As shown in FIG. 4, when the discharge prevention protrusion 9 is provided on the barrier 3, since the barbed portion 6 of the discharge wire 1 and the discharge prevention protrusion 9 are close to each other, the potential gradient is moderated. Make it. Therefore, the potential distribution curve deviates from the corona discharge starting range. On the other hand, as shown in FIG. 6, when there is only the barrier 3 without the discharge prevention protrusion 9, the potential gradient is high. That is, since the voltage change per unit distance is large, the insulation of the air is broken and discharge occurs.

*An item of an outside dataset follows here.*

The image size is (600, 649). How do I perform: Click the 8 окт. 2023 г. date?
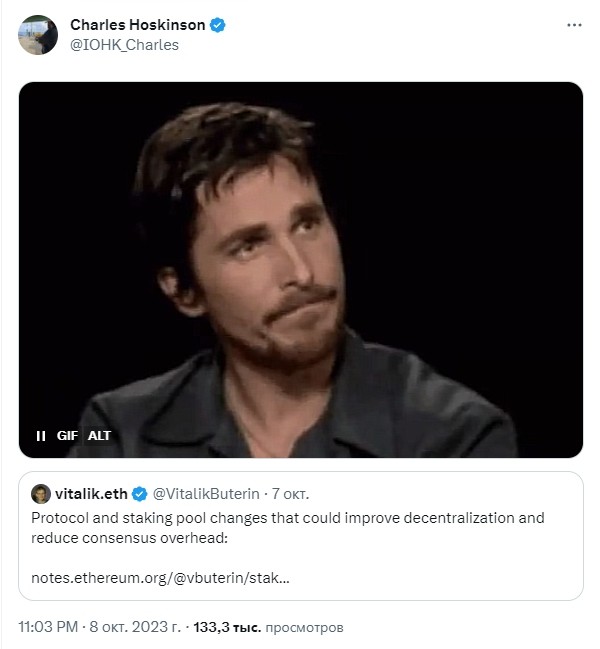pyautogui.click(x=135, y=627)
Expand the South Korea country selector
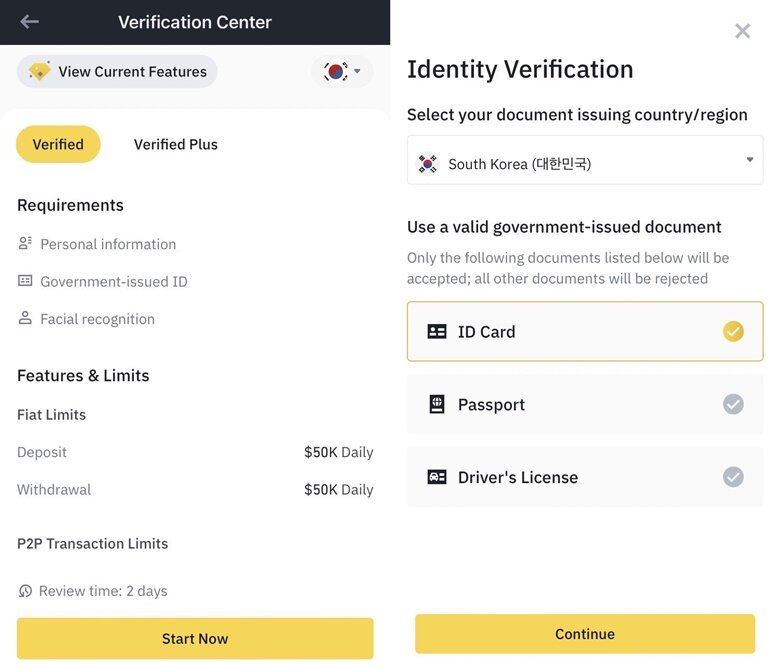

The reason why the potential gradient becomes gentler in the case of FIG. 3 is that because the discharge prevention protrusions 9 are located close to each other, the diameter of the discharge wire 1 becomes apparently larger. Conceivable. FIG. 7 is an explanatory diagram of the potential distribution between the discharge wire and the dust collection electrode in the simulation. That is, FIG. 7 shows the case of FIG. 3 and the case of FIG. This is the potential distribution between the discharge wire and the dust collecting electrode, which is the result of a computer simulation of the potential distribution.

[0023] Figure a shows a case where the discharge prevention protrusion 9 of the present invention is provided, and figure b shows a case where only the barrier 3 is provided. Comparing illustrations a and b, it can be seen that illustration a has a lower potential gradient and is less likely to cause discharge.

[0024]

According to the present invention, since the discharge prevention protrusion is formed close to the tangled portion of the discharge wire in the electric shock prevention barrier, there is no need for a discharge protection tube as shown in FIG. As shown in FIG. 15, there is no need to shorten the opposing dust collecting electrodes. Furthermore, since discharge could be prevented at the tangled portion of the discharge wire, the life of the discharge wire could be extended.

[Brief explanation of drawings]

FIG. 1 is an explanatory diagram of a locking portion of a discharge wire.

FIG. 2 is an explanatory diagram of the arrangement of a discharge wire, a dust collection electrode, and a barrier.

FIG. 3 is an explanatory diagram of the arrangement relationship of a discharge wire, a dust collection electrode, and a discharge prevention protrusion.

FIG. 4 is an explanatory diagram of potential distribution in FIG. 3;

FIG. 5 is an explanatory diagram of the arrangement relationship of a discharge wire, a dust collection electrode, and an electric shock prevention barrier.

FIG. 6 is an explanatory diagram of potential distribution in FIG. 5;

FIG. 7 is an explanatory diagram of potential distribution between a discharge wire and a dust collection electrode in simulation.

FIG. 8 is a front view of the dust collecting electrode assembly.

FIG. 9 is a side view taken along line AA in FIG. 8;

FIG. 10 is a schematic diagram of the internal structure of the electrostatic precipitator.

FIG. 11 is an explanatory diagram of installing a discharge wire using a bobbin.

FIG. 12 is an explanatory diagram of installing a discharge wire using a spring.

FIG. 13 is an explanatory diagram of installing a discharge wire using welding.

FIG. 14 is an explanatory diagram of installing a discharge wire using a tube.

FIG. 15 is an explanatory diagram of a rib portion and an edge portion of a dust collecting electrode.

[Explanation of symbols]

1 Discharge wire 2 Dust collection electrode 3　Electric shock prevention barrier 4 Spring 5 Fasteners 6 Karaage part 7 End part 8 Locking part 9 Discharge prevention protrusion

Claims (1)

[Claims] 1. A discharge wire that applies an electric charge to dust particles existing in the air and is secured at both ends, and a discharge wire that is provided opposite to the discharge wire to collect the charged dust particles. A dust collection electrode, and an electric shock prevention barrier provided between the dust collection electrodes and having a discharge prevention protrusion formed close to a barbed portion where the discharge wire is secured. Characteristic electrostatic precipitator.